NewsWarriors
Using an AI Bot infrastructure and Web Crawler infrastructure to verify news articles to curb the spread of misinformation and fake news
Created on 11th October 2020
•
NewsWarriors
Using an AI Bot infrastructure and Web Crawler infrastructure to verify news articles to curb the spread of misinformation and fake news
The problem NewsWarriors solves
The unchecked circulation of fake news and misinformation is extremely dangerous to the members of any community, especially in unusual circumstances like the ones we are facing today, this misinformation could be more dangerous than the pandemic itself. The present methods of checking and verifying news are cumbersome and not user-friendly, so to incorporate ease into this crucial process, we have implemented a bot infrastructure, currently on Telegram, but further scalable to Whatsapp and other Social Media platforms, that takes extracts of news articles as inputs from the users and matches it to the articles we have already scrapped and stores into our databases using our crawler systems. The database has been cleaned and preprocessed in advance to facilitate easy matching using Machine Learning and Natural Language Processing. The user input is matched with the news articles in our database, which contains only articles from creditable and trustworthy websites, and if found the bot conveys to the user that the news is verified, the source of the news as well as the link to the actual article.

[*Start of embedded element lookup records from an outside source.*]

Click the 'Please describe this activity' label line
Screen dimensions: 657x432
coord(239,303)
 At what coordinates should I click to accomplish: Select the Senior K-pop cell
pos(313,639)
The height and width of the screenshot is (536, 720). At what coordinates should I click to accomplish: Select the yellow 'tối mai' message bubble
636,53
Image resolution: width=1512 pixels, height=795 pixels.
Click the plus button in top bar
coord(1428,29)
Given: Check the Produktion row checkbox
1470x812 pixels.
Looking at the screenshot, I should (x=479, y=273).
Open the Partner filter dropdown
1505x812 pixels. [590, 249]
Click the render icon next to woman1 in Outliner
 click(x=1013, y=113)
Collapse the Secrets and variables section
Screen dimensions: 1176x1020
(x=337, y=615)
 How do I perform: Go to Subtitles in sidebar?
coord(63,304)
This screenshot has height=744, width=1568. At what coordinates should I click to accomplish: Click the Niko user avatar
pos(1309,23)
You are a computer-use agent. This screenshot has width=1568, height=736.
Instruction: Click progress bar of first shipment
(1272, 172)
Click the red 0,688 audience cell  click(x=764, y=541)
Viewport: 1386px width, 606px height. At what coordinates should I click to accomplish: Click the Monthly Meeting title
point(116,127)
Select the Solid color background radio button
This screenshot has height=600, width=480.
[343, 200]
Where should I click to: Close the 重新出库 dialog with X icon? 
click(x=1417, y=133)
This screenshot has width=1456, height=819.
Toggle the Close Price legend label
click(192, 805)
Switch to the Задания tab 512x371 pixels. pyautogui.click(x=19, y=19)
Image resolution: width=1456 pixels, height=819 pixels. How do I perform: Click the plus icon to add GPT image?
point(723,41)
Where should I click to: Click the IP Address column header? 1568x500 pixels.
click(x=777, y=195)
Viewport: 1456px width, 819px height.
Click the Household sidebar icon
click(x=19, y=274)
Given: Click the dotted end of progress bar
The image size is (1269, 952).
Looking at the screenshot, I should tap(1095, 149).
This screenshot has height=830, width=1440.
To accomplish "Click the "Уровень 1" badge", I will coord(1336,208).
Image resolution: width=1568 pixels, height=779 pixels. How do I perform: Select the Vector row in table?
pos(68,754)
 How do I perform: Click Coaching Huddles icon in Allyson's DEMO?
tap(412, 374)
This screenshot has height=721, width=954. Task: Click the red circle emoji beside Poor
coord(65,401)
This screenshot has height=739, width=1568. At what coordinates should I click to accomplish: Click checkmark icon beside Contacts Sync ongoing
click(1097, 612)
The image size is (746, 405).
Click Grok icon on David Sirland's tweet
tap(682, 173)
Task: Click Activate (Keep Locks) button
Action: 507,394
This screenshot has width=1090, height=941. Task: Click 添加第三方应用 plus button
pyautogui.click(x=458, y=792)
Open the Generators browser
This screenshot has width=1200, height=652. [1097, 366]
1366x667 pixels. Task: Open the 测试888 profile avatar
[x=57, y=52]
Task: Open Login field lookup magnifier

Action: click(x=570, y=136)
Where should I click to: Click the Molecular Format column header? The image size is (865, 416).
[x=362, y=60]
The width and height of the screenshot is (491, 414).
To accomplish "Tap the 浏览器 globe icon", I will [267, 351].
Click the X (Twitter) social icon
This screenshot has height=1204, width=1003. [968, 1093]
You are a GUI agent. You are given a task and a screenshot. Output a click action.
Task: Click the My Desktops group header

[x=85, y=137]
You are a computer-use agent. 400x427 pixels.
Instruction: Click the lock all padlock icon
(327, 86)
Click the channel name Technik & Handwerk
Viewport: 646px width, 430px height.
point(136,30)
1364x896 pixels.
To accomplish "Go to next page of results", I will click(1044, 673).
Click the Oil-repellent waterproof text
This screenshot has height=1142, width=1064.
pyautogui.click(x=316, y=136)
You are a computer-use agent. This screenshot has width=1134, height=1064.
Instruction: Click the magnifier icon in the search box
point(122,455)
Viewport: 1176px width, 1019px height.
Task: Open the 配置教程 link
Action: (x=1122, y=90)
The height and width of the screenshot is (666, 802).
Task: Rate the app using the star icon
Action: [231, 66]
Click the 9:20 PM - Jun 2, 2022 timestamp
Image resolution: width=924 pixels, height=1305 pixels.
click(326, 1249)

In case the article is not found, the user receives a message saying that a creditable source could not be found. By making the bots exist as contacts on both telegram and whatsapp, we make the process of news verification extremely easy and time efficient, and by having leaderboards and in-app points displaying people's activeness and enthusiasm, we believe we can land a huge userbase.
Challenges we ran into
Problem 1: Anti Scrapping and SSL limitations on websites made it difficult to crawl the data, especially because they were dynamic. We had to regularly adjust our crawler architecture to get the data from the news sites.
Problem 2: Semantic matching for articles is very easy if the user inputs the full article, but this is seldom the case. We had to be able to match the users input which would typically be a small extract of the article to the whole article, which is very tough. Due to limitation of time in the Hackathon, we have directly used the similarity functions available in the Doc2Vec models, which can give decent matching but still not very accurate. We will further build on this model, and use LSTMs and BERT in order to increase the matching accuracy.